August 3, 2010
Not satisfied making Canada a foreign aid laughing stock among its G8 and G20 peers, the government, led by CIDA minister Bev Oda, is now hunting down any organization it doesn’t like, and is doing whatever it can to put them out of business. The latest victim is the Canadian Council for International Cooperation, the well-respected umbrella organization that represents the interests of hundreds of Canadian organizations delivering aid programs to poor countries. CCIC’s failing? It went to bat for some of its members – such as Kairos and Match International — that have already been axed because CIDA didn’t like what they had to say about human rights in the Middle East or their work with women.
CIDA has used an insidious methodology, one it has perfected over the past year with NGOs it doesn’t like.

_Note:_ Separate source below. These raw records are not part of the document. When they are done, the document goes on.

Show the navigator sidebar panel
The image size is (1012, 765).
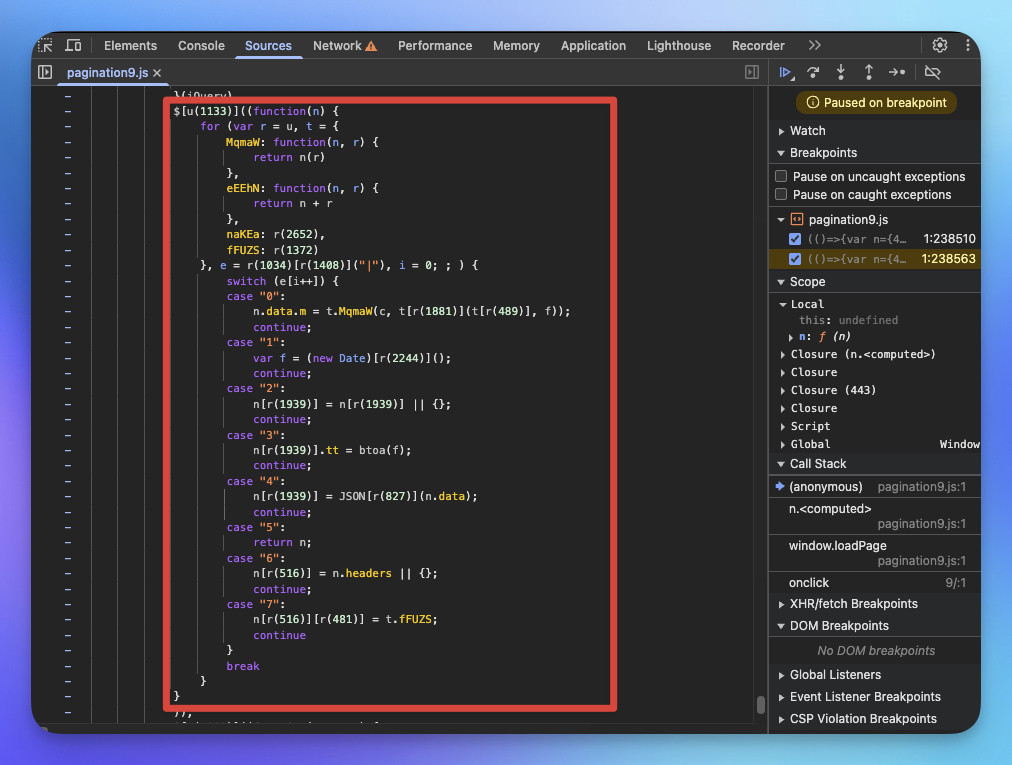click(x=45, y=72)
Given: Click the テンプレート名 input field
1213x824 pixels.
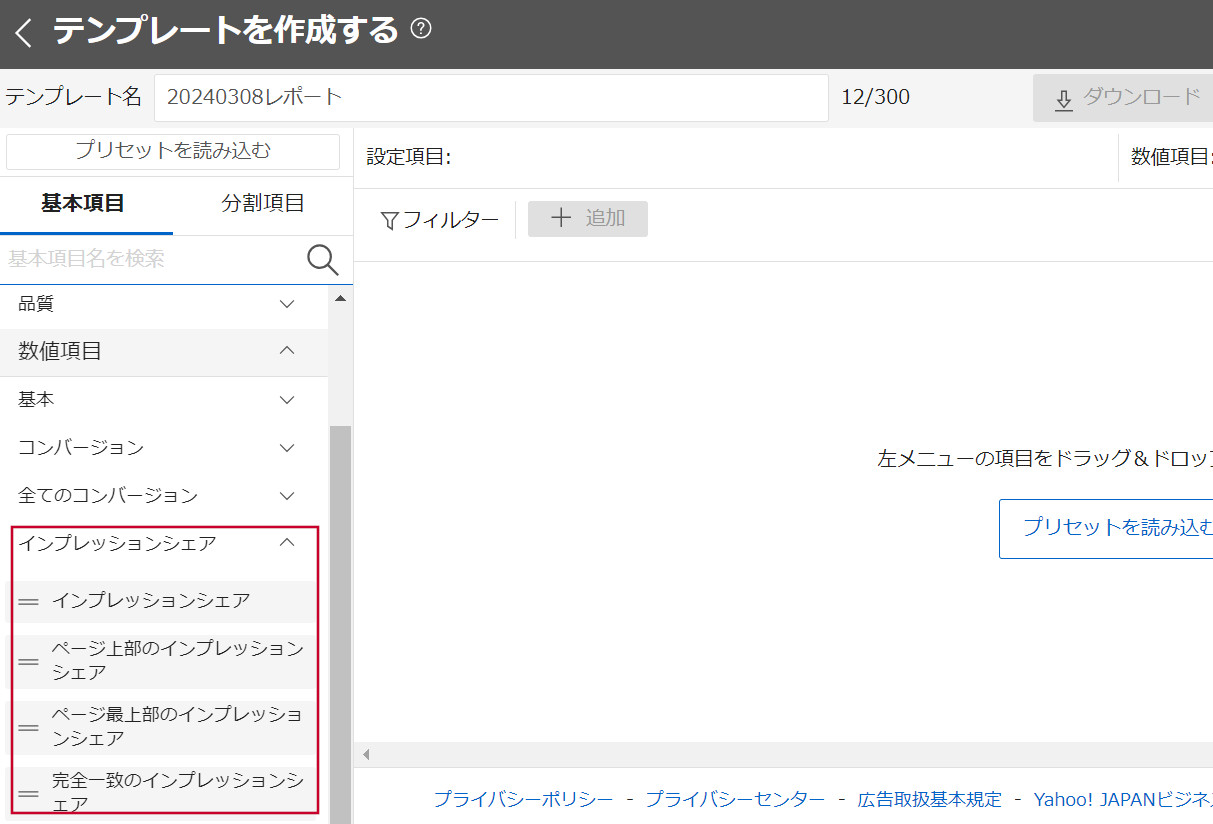Looking at the screenshot, I should pyautogui.click(x=490, y=98).
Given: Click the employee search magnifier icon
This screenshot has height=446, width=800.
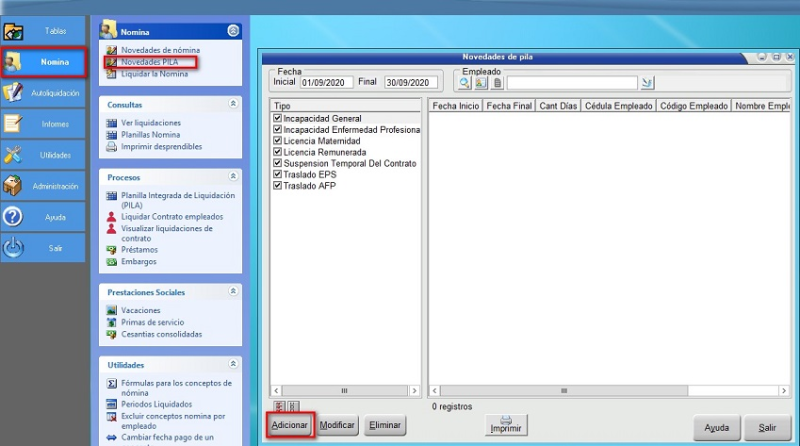Looking at the screenshot, I should pos(465,83).
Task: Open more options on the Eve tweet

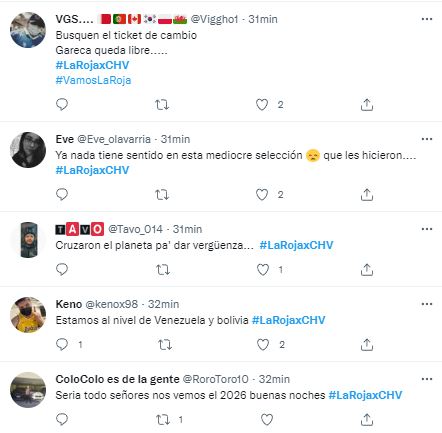Action: [427, 139]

It allows funding to run out, says nothing for months while the organization eats up its reserves, and then the Minister says, often as an aside in a media scrum, that the organization in question doesn’t “fit” with CIDA’s priorities. CCIC, which has been a CIDA “partner” organization for more than 40 years, was treated a bit better. It was given an extension on its funding from April to July this year while CIDA ostensibly carried out a review. If there really was a “review” it was never shared with CCIC. Instead, the minister told CCIC in July that its funding was now at an end. CCIC could reapply to CIDA if and when it had some overseas programs for consideration.
When a minister of the Crown makes a suggestion this daft, one hardly knows whether to laugh or cry. Any hope that the Prime Minister might call the RCMP again came to nothing.

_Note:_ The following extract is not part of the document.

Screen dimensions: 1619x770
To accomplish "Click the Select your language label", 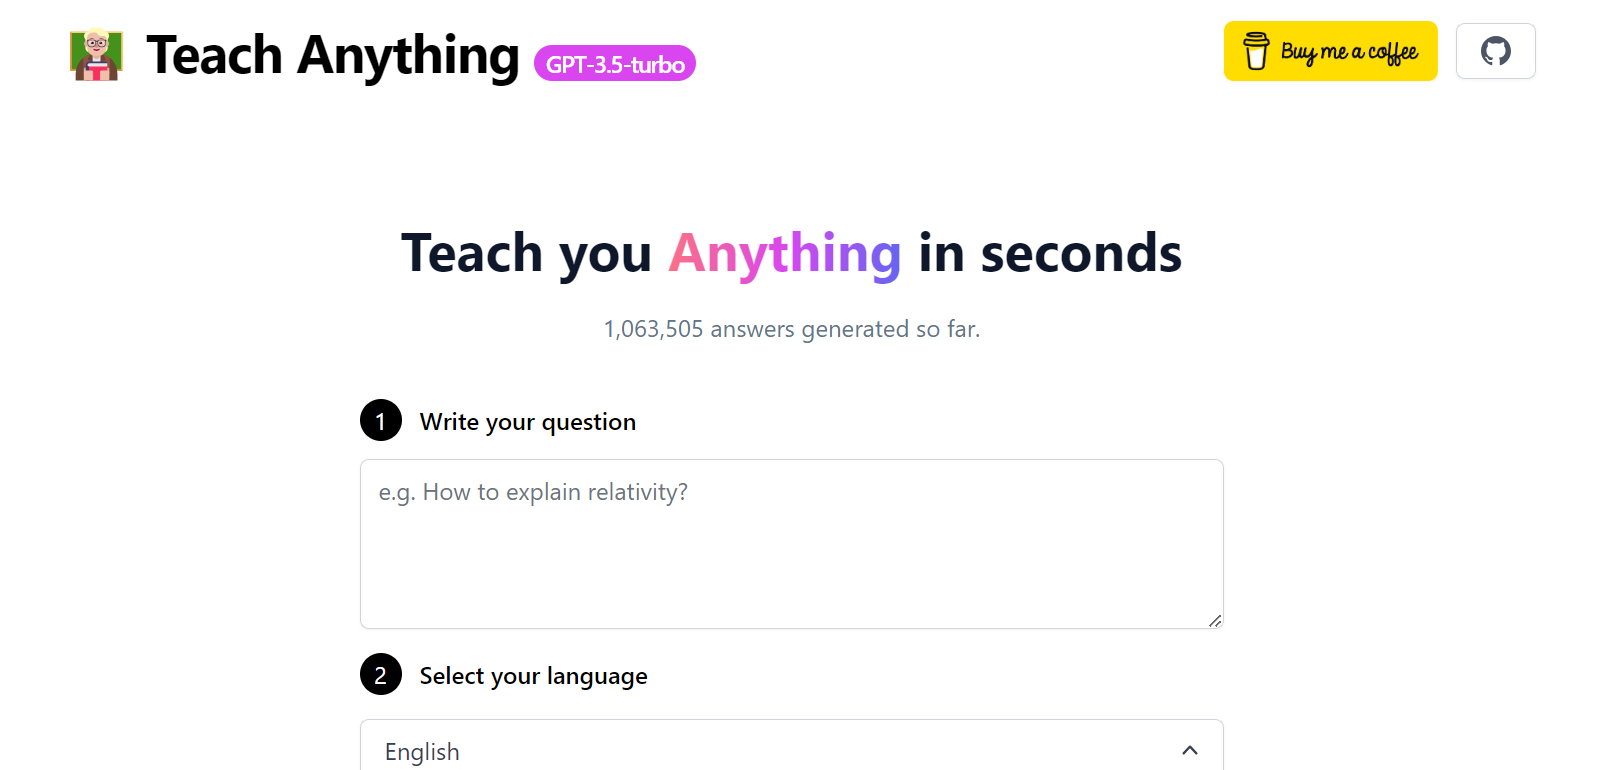I will point(533,675).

CCIC has laid off more than two thirds of its staff, and its office building is up for sale. An important coordination body and a respected voice, one that speaks not just for its members but for the poorest of the world though efforts like its “Make Poverty History” campaign, has been attacked and damaged. Another important Canadian institution is being brought to its knees.

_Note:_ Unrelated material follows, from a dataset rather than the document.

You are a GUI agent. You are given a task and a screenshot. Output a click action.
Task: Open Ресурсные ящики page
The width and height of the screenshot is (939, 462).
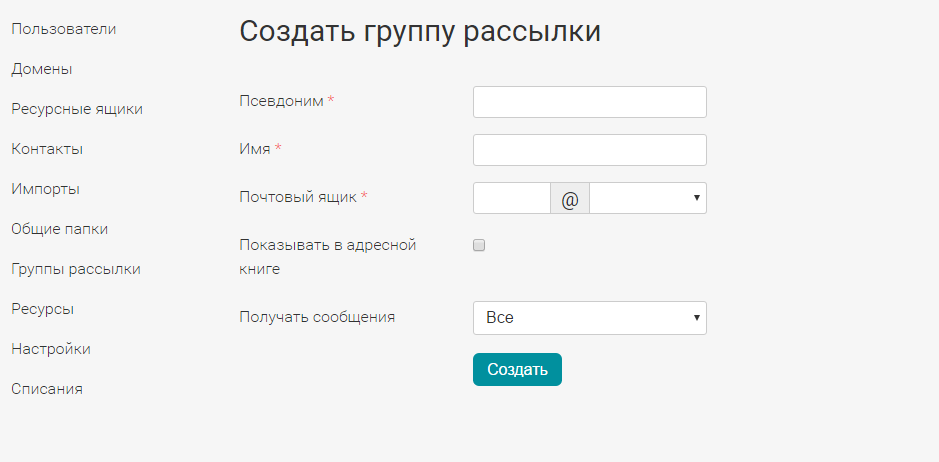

Some say that organizations like CCIC should be funded by their members, not the government. That’s fine, but after 40 years of support, don’t give them that message 24 hours before the “partnership” is cancelled.
In July in Krakow, Foreign Minister Cannon addressed the Community of Democracies’ high-level ministerial meeting. He also opened the session of the Working Group on Enabling and Protecting Civil Society, which Canada chairs. Under the circumstances, it is hard to imagine what he said. His website, which is chockablock with Cannon speeches, leaves this one out – perhaps because what Canada says about civil society in the world is very different from what the government is doing at home.
The logic of what Stephen Harper, Lawrence Cannon and Bev Oda are doing to Canada’s aid program and to courageous, hard-working NGOs makes no sense. They are hurting Canadians who are trying to help and they are wrecking Canada’s once-deserved good reputation. More importantly, they are reducing the Canadian potential for good in many very poor countries to rubble.